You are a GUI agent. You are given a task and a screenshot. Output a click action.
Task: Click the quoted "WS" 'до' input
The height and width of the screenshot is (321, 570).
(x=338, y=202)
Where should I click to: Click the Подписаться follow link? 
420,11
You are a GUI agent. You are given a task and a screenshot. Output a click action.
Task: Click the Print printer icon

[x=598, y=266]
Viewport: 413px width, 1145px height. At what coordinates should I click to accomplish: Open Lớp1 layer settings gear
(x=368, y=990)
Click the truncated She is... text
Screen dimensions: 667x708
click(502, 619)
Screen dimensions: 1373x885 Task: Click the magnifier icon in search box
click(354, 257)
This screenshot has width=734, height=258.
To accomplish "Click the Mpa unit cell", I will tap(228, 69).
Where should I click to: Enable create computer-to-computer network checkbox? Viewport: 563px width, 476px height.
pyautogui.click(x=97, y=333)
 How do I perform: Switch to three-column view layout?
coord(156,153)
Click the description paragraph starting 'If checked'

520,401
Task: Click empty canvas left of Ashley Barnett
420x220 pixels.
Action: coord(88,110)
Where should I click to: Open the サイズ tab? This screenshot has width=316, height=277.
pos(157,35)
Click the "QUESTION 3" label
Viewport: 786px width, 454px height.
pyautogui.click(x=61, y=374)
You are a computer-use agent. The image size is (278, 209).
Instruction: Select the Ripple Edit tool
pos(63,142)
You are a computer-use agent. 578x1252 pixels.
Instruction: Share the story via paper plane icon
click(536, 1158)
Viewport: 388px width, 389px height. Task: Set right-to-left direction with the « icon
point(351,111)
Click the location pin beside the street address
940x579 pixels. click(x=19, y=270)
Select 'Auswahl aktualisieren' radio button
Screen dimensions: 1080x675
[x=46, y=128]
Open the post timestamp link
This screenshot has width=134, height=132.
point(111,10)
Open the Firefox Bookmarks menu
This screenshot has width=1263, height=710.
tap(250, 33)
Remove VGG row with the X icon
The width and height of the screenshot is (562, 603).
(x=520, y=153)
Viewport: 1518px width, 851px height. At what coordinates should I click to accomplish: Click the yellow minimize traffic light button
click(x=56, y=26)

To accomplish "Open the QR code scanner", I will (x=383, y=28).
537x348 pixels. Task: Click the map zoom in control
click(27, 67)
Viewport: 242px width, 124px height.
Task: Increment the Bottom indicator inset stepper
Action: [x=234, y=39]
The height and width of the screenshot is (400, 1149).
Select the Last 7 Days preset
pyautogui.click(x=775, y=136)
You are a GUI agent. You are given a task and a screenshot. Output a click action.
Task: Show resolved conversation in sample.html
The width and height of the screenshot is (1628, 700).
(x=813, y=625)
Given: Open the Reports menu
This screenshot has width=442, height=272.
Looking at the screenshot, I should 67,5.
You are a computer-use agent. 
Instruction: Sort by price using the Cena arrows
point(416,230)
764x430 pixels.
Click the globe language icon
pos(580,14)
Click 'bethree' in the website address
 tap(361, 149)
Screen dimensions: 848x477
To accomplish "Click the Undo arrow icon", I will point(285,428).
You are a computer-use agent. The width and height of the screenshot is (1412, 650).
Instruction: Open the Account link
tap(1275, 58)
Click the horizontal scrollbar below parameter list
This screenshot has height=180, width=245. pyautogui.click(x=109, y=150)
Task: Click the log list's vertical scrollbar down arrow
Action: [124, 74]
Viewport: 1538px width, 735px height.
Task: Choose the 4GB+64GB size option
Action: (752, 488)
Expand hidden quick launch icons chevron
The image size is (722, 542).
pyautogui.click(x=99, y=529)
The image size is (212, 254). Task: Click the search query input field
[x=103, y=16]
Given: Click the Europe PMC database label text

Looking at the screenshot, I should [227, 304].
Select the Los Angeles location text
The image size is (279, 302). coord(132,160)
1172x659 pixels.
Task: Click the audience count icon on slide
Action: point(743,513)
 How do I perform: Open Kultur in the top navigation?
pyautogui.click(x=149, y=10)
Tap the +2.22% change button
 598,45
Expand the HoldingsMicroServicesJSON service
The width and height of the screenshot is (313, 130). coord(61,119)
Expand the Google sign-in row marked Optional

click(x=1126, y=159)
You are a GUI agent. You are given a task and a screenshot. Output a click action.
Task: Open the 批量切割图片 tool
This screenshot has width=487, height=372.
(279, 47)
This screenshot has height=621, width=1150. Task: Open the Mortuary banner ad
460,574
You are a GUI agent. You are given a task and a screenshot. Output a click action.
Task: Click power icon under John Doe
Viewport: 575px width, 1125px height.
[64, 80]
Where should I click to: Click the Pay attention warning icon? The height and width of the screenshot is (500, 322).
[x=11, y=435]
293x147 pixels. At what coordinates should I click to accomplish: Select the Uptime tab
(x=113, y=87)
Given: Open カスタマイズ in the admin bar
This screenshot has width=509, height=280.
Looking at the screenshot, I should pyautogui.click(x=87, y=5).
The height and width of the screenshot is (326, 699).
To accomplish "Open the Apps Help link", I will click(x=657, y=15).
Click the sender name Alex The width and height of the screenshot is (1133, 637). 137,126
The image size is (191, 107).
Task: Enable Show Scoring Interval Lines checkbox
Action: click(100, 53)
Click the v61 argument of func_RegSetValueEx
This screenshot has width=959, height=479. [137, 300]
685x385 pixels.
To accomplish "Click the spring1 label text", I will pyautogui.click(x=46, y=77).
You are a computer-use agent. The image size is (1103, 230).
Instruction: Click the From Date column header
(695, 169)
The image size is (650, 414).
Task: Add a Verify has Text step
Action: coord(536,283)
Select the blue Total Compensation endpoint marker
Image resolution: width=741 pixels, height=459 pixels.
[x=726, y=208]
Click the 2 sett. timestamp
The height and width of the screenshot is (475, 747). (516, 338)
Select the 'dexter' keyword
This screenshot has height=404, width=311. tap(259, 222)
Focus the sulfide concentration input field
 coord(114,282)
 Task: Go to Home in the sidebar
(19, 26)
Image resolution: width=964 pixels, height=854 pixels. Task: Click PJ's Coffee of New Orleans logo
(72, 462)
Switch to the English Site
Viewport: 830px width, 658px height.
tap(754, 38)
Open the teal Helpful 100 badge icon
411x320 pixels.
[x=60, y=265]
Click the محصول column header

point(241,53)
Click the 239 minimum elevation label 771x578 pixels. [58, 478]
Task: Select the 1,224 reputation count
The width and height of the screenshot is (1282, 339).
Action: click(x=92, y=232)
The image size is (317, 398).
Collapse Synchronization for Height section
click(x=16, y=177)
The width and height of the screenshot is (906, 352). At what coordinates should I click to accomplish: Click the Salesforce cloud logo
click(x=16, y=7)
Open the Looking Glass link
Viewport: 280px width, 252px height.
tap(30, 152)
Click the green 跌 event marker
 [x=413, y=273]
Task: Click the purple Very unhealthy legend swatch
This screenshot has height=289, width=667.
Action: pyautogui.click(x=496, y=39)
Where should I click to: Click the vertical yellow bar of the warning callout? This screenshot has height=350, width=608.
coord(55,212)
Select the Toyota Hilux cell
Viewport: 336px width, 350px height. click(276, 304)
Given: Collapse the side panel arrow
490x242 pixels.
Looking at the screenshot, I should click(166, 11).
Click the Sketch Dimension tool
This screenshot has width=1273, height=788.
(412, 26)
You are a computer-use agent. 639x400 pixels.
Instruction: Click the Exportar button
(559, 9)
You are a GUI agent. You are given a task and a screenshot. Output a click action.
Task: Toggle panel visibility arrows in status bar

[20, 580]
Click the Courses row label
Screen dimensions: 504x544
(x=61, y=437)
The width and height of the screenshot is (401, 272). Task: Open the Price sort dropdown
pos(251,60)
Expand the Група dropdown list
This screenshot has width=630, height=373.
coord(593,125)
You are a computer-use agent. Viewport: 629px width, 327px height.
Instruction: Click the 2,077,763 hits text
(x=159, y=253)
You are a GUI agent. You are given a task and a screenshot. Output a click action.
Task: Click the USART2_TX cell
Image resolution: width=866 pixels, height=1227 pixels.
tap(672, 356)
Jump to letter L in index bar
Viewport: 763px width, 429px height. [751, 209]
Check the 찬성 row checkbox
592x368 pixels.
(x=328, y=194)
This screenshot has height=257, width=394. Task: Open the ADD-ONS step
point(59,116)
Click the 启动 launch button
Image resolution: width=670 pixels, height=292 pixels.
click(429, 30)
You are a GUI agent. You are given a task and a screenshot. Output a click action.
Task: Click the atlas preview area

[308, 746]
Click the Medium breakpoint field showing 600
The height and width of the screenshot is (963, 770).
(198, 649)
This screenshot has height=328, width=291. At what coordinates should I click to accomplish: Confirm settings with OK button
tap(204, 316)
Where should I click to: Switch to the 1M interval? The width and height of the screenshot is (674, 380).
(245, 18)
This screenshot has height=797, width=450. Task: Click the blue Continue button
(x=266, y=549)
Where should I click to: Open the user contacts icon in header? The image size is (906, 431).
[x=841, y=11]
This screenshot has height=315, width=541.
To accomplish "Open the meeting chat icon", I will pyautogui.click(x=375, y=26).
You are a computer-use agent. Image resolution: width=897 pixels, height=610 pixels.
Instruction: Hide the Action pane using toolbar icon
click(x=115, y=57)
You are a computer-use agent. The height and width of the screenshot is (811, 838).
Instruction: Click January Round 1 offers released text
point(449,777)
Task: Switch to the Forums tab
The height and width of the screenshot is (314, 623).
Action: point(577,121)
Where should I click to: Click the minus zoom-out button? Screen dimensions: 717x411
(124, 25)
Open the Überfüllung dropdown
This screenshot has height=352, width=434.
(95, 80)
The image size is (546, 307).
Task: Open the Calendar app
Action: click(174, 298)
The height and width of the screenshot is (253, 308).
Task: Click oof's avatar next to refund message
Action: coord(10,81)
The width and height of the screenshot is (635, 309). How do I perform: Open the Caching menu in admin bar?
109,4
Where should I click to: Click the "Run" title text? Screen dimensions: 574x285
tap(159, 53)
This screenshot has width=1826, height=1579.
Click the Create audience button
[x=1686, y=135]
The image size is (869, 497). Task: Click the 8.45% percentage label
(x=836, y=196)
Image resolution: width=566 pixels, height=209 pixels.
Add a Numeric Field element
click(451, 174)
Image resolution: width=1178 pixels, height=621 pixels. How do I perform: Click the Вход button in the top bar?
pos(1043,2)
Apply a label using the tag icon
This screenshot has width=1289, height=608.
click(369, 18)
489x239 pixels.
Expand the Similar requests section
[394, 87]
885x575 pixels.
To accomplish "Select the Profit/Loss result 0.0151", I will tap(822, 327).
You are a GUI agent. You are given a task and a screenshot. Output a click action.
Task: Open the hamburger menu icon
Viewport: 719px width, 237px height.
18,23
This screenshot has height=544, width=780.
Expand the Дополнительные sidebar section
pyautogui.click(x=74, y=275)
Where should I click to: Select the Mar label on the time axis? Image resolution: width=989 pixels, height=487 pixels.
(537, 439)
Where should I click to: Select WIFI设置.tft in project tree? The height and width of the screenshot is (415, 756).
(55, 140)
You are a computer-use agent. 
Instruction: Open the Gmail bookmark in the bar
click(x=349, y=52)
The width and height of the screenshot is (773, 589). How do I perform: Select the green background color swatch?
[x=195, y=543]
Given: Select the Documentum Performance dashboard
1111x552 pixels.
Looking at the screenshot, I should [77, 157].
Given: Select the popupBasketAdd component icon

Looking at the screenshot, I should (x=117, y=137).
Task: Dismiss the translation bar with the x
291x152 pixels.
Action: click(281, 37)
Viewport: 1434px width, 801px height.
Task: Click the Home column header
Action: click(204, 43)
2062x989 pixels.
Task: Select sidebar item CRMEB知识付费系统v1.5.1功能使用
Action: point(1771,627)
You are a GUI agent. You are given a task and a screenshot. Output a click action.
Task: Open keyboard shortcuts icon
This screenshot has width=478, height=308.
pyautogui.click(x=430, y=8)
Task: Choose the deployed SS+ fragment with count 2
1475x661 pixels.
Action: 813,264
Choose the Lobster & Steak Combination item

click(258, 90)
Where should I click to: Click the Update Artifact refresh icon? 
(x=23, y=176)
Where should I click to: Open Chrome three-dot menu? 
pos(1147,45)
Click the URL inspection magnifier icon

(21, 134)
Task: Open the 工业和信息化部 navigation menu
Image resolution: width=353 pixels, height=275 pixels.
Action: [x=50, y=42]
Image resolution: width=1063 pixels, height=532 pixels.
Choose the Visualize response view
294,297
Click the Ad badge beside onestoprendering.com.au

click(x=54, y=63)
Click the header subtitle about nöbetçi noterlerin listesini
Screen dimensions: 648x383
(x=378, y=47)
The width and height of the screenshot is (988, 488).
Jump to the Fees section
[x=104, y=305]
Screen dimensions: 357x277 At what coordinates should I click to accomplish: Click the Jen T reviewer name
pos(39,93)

TO DO :: Please go through the data and copy each line containing the word "launch".

WRITTEN REPLY ::
Expand hidden quick launch icons chevron
Click the 启动 launch button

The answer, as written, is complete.